In the home: The home of tomorrow, viewed from 1950's
The Whirlpool Miracle kitchen
Flicking through the book I bought on Friday (Home Management), I read with interest a chapter called "The home of today and tomorrow". It looks at the homes of the future (the 1980's) and says "the next twenty years will bring even more astonishing changes to the home, today's moderns homes will in a very few years look like period pieces". Here are some of the concepts being considered:
- Handheld TV's and radio's (with remote controls)
- Colour TV looking like frosted glass panel on the wall
- Electric waste-disposal units in kitchens
- Thermostatically controlled water taps over the sinks which are foot operated
- Central heating in winter and air conditioning in summer - provided by atomic power. The atomic power will replace coal, electricity and gas for all domestic heating, therefore reducing smog in the atmosphere.
- Furnishing fabric that is already proofed against shrinkage, stains, moths and damp
- Water supplied running through unbreakable pipes
- Glass where you can see out but not in
- Inside walls that are movable
- Small gardens set within the house
- The roof is covered with aluminum foil to reflect the sun's rays
- Outside walls are soundproof and fireproof
- Heating in the floors
- Air conditioning that extracts the smells from the kitchen (including dust)
- Rooms vary in size, height and shape
- Two ovens in the kitchen - both at waist level- one a conventional oven and the other a super high-frequency cooker for high speed work - can cook a roast in less than 15 mins.
- Bread and milk that will last for a week
- Perishable food that is bombarded with gamma rays, an atomic pile by-product that kills all bacteria!
- Shell-less eggs
What an interesting list (not sure about the gamma rays) - I wonder what we will see in the next 20 years (2040), probably the same big changes we have witness in the last 20 years. One thing I think we will see more of is greater interaction with our appliances - if my car can talk to me, now I am sure fridges will like to have a chat about the lack of milk and if it is necessary to order more.
However what will be interesting is, will we see an increase of people cooking at home, (back to traditional food preparation) or a greater shift towards pre-made foods (as we become even more time-poor).

Data provided.
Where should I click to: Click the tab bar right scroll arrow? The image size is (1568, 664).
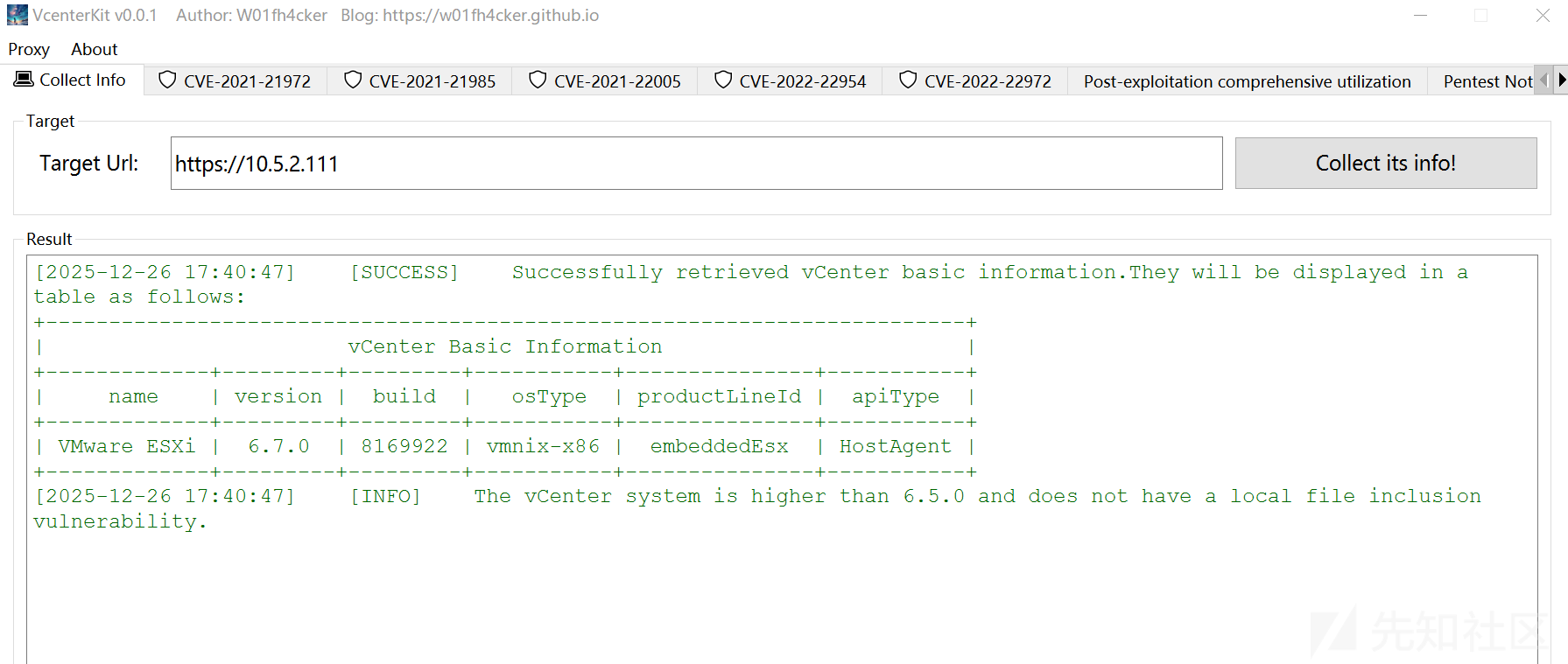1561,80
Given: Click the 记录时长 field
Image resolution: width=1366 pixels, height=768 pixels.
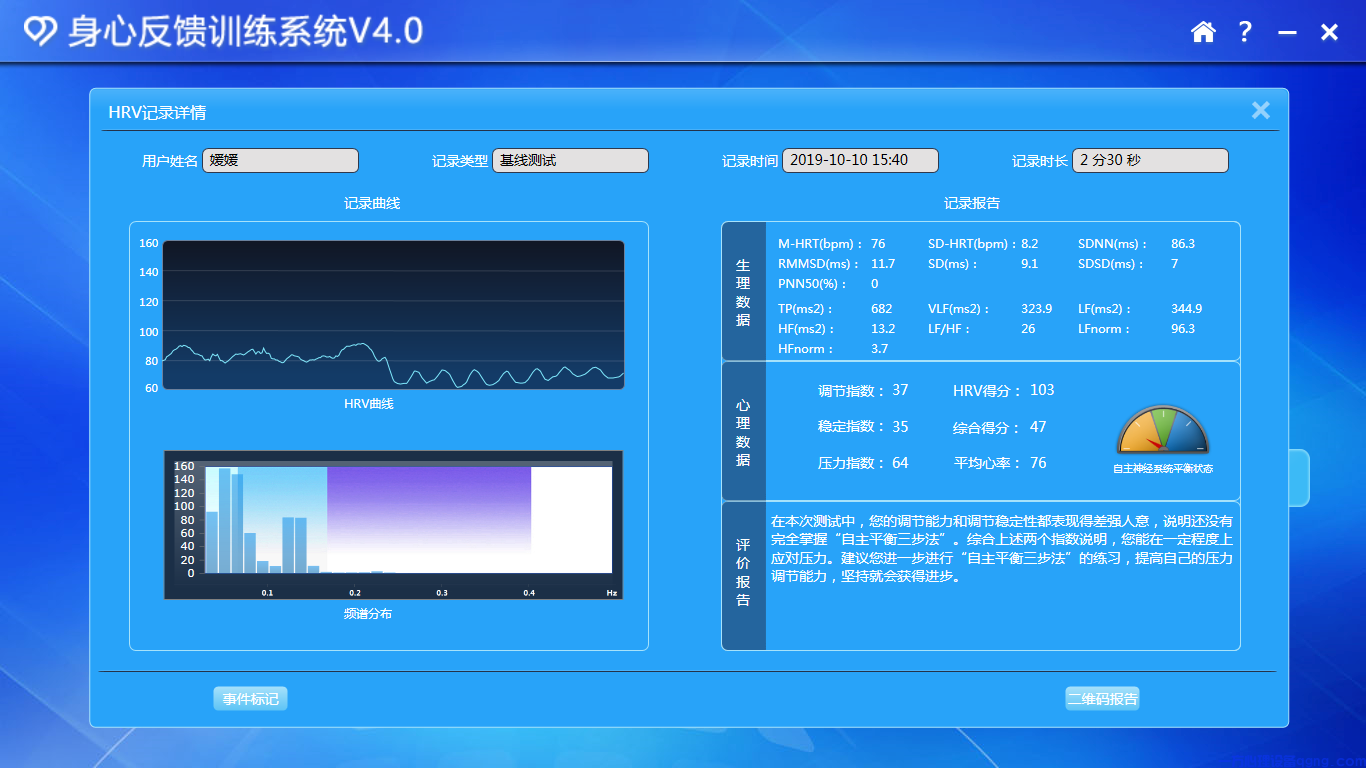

Activity list.
(a) Revise the text on the home of tomorrow, starting at "- Furnishing fabric" and ending at "than 15 mins.", with "aluminum foil" changed to "copper foil".
(b) In the text on the home of tomorrow, what was expected to replace coal, electricity and gas for all domestic heating?

Problem solutions.
(a)
- Furnishing fabric that is already proofed against shrinkage, stains, moths and damp
- Water supplied running through unbreakable pipes
- Glass where you can see out but not in
- Inside walls that are movable
- Small gardens set within the house
- The roof is covered with copper foil to reflect the sun's rays
- Outside walls are soundproof and fireproof
- Heating in the floors
- Air conditioning that extracts the smells from the kitchen (including dust)
- Rooms vary in size, height and shape
- Two ovens in the kitchen - both at waist level- one a conventional oven and the other a super high-frequency cooker for high speed work - can cook a roast in less than 15 mins.

(b) Atomic power.